> **TASK**
Whatever the records say, repeat them exactly as given.

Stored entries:
----

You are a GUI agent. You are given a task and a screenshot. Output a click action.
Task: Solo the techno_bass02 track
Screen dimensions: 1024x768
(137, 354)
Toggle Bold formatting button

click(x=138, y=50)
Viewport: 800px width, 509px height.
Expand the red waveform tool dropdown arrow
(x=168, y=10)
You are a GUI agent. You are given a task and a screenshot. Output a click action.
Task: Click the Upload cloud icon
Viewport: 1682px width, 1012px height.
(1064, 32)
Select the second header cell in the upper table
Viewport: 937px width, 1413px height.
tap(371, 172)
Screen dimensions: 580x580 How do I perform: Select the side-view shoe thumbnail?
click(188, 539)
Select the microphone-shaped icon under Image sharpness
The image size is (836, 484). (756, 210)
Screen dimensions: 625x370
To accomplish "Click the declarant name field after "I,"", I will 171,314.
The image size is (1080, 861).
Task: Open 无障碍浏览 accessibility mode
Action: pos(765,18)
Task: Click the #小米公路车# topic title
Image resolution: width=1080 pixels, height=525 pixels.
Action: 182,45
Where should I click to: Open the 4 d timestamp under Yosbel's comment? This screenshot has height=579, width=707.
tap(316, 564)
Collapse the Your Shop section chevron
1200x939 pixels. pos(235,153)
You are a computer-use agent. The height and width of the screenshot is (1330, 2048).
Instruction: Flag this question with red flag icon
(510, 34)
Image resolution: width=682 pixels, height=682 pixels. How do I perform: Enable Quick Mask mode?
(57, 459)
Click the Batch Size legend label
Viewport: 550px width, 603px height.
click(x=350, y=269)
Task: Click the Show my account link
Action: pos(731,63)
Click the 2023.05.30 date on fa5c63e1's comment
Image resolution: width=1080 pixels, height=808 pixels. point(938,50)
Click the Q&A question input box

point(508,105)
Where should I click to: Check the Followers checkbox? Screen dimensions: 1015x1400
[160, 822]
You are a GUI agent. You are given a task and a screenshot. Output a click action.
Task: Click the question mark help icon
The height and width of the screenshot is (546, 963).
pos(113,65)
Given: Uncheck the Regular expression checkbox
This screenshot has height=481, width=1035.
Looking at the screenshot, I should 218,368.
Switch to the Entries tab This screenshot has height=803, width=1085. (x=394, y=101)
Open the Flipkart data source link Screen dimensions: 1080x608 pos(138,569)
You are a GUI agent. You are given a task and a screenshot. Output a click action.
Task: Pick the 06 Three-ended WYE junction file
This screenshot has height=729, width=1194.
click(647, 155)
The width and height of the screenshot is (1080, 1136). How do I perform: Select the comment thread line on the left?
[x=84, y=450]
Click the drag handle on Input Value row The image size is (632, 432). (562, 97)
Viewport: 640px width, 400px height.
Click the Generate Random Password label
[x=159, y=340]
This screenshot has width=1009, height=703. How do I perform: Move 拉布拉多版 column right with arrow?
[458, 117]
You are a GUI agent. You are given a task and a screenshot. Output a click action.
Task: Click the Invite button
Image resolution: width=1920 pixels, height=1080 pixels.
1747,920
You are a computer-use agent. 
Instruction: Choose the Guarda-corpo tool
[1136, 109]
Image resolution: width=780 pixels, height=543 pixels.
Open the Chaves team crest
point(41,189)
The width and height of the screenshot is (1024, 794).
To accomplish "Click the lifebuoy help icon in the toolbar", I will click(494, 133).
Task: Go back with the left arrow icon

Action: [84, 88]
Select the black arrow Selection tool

----

> **TASK RESULT**
You are a GUI agent. You are given a task and a screenshot. Output a click action.
Task: Solo the techno_bass02 track
Screen dimensions: 1024x768
(137, 354)
Toggle Bold formatting button

click(x=138, y=50)
Viewport: 800px width, 509px height.
Expand the red waveform tool dropdown arrow
(x=168, y=10)
You are a GUI agent. You are given a task and a screenshot. Output a click action.
Task: Click the Upload cloud icon
Viewport: 1682px width, 1012px height.
(1064, 32)
Select the second header cell in the upper table
Viewport: 937px width, 1413px height.
tap(371, 172)
Screen dimensions: 580x580 How do I perform: Select the side-view shoe thumbnail?
click(188, 539)
Select the microphone-shaped icon under Image sharpness
The image size is (836, 484). (756, 210)
Screen dimensions: 625x370
To accomplish "Click the declarant name field after "I,"", I will 171,314.
The image size is (1080, 861).
Task: Open 无障碍浏览 accessibility mode
Action: pos(765,18)
Task: Click the #小米公路车# topic title
Image resolution: width=1080 pixels, height=525 pixels.
Action: 182,45
Where should I click to: Open the 4 d timestamp under Yosbel's comment? This screenshot has height=579, width=707.
tap(316, 564)
Collapse the Your Shop section chevron
1200x939 pixels. pos(235,153)
You are a computer-use agent. The height and width of the screenshot is (1330, 2048).
Instruction: Flag this question with red flag icon
(510, 34)
Image resolution: width=682 pixels, height=682 pixels. How do I perform: Enable Quick Mask mode?
(57, 459)
Click the Batch Size legend label
Viewport: 550px width, 603px height.
click(x=350, y=269)
Task: Click the Show my account link
Action: pos(731,63)
Click the 2023.05.30 date on fa5c63e1's comment
Image resolution: width=1080 pixels, height=808 pixels. point(938,50)
Click the Q&A question input box

point(508,105)
Where should I click to: Check the Followers checkbox? Screen dimensions: 1015x1400
[160, 822]
You are a GUI agent. You are given a task and a screenshot. Output a click action.
Task: Click the question mark help icon
The height and width of the screenshot is (546, 963).
pos(113,65)
Given: Uncheck the Regular expression checkbox
This screenshot has height=481, width=1035.
Looking at the screenshot, I should 218,368.
Switch to the Entries tab This screenshot has height=803, width=1085. (x=394, y=101)
Open the Flipkart data source link Screen dimensions: 1080x608 pos(138,569)
You are a GUI agent. You are given a task and a screenshot. Output a click action.
Task: Pick the 06 Three-ended WYE junction file
This screenshot has height=729, width=1194.
click(647, 155)
The width and height of the screenshot is (1080, 1136). How do I perform: Select the comment thread line on the left?
[x=84, y=450]
Click the drag handle on Input Value row The image size is (632, 432). (562, 97)
Viewport: 640px width, 400px height.
Click the Generate Random Password label
[x=159, y=340]
This screenshot has width=1009, height=703. How do I perform: Move 拉布拉多版 column right with arrow?
[458, 117]
You are a GUI agent. You are given a task and a screenshot. Output a click action.
Task: Click the Invite button
Image resolution: width=1920 pixels, height=1080 pixels.
1747,920
You are a computer-use agent. 
Instruction: Choose the Guarda-corpo tool
[1136, 109]
Image resolution: width=780 pixels, height=543 pixels.
Open the Chaves team crest
point(41,189)
The width and height of the screenshot is (1024, 794).
To accomplish "Click the lifebuoy help icon in the toolbar", I will click(494, 133).
Task: Go back with the left arrow icon

Action: [84, 88]
Select the black arrow Selection tool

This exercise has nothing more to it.